Fig. 7. Natural small molecule compounds slow the progression of CRLM by inhibiting the lactytation of RIG-I^K852.

A Statistical results of the numbers of microbiota from the tumor in liver metastasis of colorectal cancer (CRLM_L) and its para-tumor (CRLM_L-PT), hepatocellular carcinoma (HCC) and its para-tumor (HCC-PT). n = 10/group. Error bars indicate SEM. Statistics were determined using a t-test with significance indicated (ns, not significant, *p < 0.05, ***p < 0.001). Data are representative of 3 independent experiments.

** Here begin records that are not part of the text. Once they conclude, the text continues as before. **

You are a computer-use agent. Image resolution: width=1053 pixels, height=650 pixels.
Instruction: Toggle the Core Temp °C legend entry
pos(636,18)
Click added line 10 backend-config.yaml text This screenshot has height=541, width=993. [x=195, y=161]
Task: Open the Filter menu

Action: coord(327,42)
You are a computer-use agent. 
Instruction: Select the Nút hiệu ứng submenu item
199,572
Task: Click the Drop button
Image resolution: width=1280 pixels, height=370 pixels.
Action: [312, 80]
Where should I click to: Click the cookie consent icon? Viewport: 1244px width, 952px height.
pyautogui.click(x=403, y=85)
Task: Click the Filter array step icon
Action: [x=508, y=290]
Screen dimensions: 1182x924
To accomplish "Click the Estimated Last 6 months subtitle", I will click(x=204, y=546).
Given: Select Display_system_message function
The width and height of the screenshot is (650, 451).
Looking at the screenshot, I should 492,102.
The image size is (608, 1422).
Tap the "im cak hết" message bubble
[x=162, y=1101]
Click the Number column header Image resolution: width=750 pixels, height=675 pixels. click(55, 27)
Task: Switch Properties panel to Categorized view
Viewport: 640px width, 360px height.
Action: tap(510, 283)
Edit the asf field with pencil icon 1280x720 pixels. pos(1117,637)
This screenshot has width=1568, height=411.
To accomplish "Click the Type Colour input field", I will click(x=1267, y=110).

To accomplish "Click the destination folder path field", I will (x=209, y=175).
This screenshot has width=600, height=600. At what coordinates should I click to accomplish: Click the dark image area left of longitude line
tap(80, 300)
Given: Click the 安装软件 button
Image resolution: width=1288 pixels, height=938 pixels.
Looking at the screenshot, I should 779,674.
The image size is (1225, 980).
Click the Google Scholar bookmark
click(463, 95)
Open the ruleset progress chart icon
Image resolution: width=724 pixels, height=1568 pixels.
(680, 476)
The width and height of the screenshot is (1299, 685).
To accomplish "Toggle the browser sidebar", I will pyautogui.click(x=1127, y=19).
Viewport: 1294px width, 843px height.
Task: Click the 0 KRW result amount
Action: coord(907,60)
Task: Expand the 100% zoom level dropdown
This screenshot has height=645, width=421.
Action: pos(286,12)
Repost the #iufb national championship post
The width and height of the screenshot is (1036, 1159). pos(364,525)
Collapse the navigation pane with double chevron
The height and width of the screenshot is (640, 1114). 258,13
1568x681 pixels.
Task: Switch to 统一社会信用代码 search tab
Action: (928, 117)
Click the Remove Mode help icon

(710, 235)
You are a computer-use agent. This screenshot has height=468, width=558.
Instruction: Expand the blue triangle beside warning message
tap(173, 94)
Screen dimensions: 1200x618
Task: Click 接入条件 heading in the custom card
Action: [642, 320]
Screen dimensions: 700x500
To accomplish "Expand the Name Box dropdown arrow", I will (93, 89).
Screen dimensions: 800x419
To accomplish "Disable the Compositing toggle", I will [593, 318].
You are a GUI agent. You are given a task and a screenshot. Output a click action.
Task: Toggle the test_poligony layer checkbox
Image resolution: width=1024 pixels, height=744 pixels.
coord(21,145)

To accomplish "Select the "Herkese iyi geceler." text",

B Protein expression levels of Lac RIG-I and RIG-I in macrophages isolated from CRLM_L, CRLM_L-PT, HCC-T, and HCC-PT respectively were detected via western blot. Data are representative of 3 independent experiments. C The discovery and design diagram and binding analysis of three kinds of compounds. D Kupffer cells isolated from C57BL/6 mice were cultured with small-molecule compound inhibitor 1 (1 mmol/l), 2 (1 mmol/l), or 3 (1 mmol/l) at day 3. Afterward, Lac RIG-I and RIG-I expression levels were detected via western blot. Data are representative of 3 independent experiments. E Representative histograms show different mRNA levels of ARG1 and MRC1 in Kupffer cells treated with lactate (5 mmol/l) alone or combined with inhibitor1 (1 mmol/l) at day 3. Error bars indicate SEM. Statistics were determined using a t-test with significance indicated (*p < 0.05, **p < 0.01, ***p < 0.001). Data are representative of 3 independent experiments. F Representative co-immunofluorescence images of staining for CD206 (M2 macrophage marker) and DAPI (nuclear counterstain) in Kupffer cells treated with lactate alone or + inhibitor1 at day 3. Scale bars, 100 μm. Objective, 10x. G Representative whole-body bioluminescence images (up) of mice orthotopically xenografted after intravenous injection with MC38-luc+ cells and representative images of liver metastasis from WT, 5-FU (5 mg/kg)-treated alone or 5-FU (5 mg/kg)/inhibitor1 (200 mg/kg)-treated mice. H Representative histograms show differences in surface tumor numbers between the three groups in (G) at day 21. n = 10/group. Scale bars: 1 cm. Error bars indicate SEM. Statistics were determined using a t-test with significance indicated (*p < 0.05, **p < 0.01, ***p < 0.001). All samples derive from the same experiment or parallel experiments and that gels/blots were processed in parallel.